Podemos decir que, en principio, ustedes, franciscanos, son bien considerados por musulmanes, ortodoxos y cristianos. Siempre has puesto el amor de Dios por los pobres y el diálogo ideado por San Francisco en primer lugar en lugar del nacionalismo. Hoy en Europa asistimos a una verdadera trashumancia de pueblos y religiones, y vivimos una situación a la que ustedes se enfrentan desde hace siglos. ¿Cuál es la mejor forma de convivencia pacífica?
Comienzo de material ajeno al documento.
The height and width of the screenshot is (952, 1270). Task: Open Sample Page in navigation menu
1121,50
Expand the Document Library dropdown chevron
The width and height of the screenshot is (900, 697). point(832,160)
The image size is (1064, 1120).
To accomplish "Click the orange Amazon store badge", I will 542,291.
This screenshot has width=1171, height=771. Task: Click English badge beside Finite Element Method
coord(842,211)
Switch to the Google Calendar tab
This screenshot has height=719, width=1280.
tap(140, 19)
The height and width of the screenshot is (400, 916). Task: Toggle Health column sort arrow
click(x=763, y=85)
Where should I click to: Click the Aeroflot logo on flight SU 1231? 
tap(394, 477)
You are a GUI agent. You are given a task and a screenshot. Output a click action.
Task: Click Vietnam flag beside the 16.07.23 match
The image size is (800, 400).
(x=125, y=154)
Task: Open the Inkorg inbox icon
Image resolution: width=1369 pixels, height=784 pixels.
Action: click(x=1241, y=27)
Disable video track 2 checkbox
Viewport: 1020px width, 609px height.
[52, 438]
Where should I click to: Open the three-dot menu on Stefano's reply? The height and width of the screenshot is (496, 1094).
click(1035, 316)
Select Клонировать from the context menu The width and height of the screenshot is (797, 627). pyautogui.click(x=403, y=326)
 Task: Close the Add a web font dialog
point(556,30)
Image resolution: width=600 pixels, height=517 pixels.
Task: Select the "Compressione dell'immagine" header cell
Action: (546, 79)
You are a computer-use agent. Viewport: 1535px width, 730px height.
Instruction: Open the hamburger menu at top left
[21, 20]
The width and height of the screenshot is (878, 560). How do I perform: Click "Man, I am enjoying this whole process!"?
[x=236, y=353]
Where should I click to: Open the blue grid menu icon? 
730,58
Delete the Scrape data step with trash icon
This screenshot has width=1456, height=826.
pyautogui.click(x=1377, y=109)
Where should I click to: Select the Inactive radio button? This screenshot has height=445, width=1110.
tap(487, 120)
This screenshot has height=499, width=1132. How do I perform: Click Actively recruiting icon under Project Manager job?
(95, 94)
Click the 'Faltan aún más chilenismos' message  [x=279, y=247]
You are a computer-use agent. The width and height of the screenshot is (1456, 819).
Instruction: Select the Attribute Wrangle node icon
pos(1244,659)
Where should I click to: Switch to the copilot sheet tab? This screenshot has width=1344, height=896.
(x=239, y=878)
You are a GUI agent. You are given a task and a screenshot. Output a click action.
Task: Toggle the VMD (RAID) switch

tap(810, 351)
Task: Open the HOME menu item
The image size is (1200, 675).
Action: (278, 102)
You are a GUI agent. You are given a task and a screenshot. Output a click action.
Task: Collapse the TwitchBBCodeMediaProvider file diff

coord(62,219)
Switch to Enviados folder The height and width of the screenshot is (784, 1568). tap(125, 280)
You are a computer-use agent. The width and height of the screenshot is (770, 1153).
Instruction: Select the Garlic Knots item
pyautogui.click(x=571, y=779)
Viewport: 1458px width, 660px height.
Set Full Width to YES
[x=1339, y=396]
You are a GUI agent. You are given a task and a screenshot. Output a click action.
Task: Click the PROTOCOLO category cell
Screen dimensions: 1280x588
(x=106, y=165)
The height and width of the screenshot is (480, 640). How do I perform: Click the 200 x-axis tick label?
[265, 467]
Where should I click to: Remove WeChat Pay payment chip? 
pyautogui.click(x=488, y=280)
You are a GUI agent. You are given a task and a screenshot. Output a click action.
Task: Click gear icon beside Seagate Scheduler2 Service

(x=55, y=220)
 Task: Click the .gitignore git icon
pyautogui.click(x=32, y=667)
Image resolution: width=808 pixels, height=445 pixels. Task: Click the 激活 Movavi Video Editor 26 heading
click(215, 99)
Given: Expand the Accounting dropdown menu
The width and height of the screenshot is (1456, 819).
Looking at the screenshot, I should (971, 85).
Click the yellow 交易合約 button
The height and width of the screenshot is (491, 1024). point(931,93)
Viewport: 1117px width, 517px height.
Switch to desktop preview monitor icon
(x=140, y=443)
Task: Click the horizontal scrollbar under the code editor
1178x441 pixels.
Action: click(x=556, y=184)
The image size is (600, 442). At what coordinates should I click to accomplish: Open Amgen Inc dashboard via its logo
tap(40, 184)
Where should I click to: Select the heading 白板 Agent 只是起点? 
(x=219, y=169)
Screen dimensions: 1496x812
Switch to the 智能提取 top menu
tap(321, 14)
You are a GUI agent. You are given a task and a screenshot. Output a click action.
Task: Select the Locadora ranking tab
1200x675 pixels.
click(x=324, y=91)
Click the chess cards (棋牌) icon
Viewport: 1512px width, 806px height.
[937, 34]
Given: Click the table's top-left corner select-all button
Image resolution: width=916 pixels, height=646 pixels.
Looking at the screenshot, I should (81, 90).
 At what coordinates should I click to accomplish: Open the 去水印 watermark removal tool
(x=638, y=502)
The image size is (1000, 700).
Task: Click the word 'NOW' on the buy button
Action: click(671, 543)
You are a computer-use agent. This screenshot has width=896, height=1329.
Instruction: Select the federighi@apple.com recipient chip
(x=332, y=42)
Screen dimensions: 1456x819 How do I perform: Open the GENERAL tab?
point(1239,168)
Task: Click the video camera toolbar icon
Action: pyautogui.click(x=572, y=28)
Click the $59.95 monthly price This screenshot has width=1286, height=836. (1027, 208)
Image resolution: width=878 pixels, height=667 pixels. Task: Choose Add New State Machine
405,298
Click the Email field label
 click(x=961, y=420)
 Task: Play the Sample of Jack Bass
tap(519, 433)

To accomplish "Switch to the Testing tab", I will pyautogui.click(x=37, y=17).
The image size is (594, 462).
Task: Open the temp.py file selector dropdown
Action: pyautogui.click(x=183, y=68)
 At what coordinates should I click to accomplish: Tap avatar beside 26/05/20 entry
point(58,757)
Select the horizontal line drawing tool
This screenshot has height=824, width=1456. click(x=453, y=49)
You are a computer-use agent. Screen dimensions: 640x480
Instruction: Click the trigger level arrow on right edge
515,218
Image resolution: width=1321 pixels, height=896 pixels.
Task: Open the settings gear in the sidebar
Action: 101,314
El padre Miljenko responde:

Herzegovina es un lugar donde durante siglos ha habido un enfrentamiento y, a veces, un choque entre poblaciones y religiones. Precisamente a la luz de esta experiencia, el camino principal a seguir en estos casos es el de la comparación y el respeto mutuo, especialmente en lo que respecta a la religión. Para captar el concepto de nuestro «nacionalismo» es necesario comprender que, con respecto a Occidente, en los países de Europa Central y Sudoriental «nación es religión». Pertenecer a una población también significa pertenecer principalmente a su confesión religiosa. La historia ha enseñado que ninguno de estos debe anular al otro (como sucedió en la Primera Yugoslavia) o colocar las denominaciones religiosas bajo el control del estado (como en la Yugoslavia socialista). Debe haber igualdad de derechos y dignidad garantizada a todas las poblaciones para una convivencia pacífica. Con respecto a los movimientos de población actuales, por lo tanto, un principio similar se aplica a la integración de los migrantes en los países de acogida. En este sentido, el Papa Francisco trabaja en dos direcciones: exhortando al ejercicio de la caridad cristiana para ayudar a los necesitados, pero también llamando a los gobiernos a poner fin a las causas que conducen a los fenómenos descritos, que son principalmente guerras y miserias. . Varios episcopados de países africanos, por ejemplo, piden la intervención de los «grandes del mundo» para evitar guerras y crear las condiciones para el desarrollo de los principios democráticos y el progreso económico, para que los pueblos de ese continente puedan pensar en su propio futuro sin dejar de permanecer en los lugares de origen.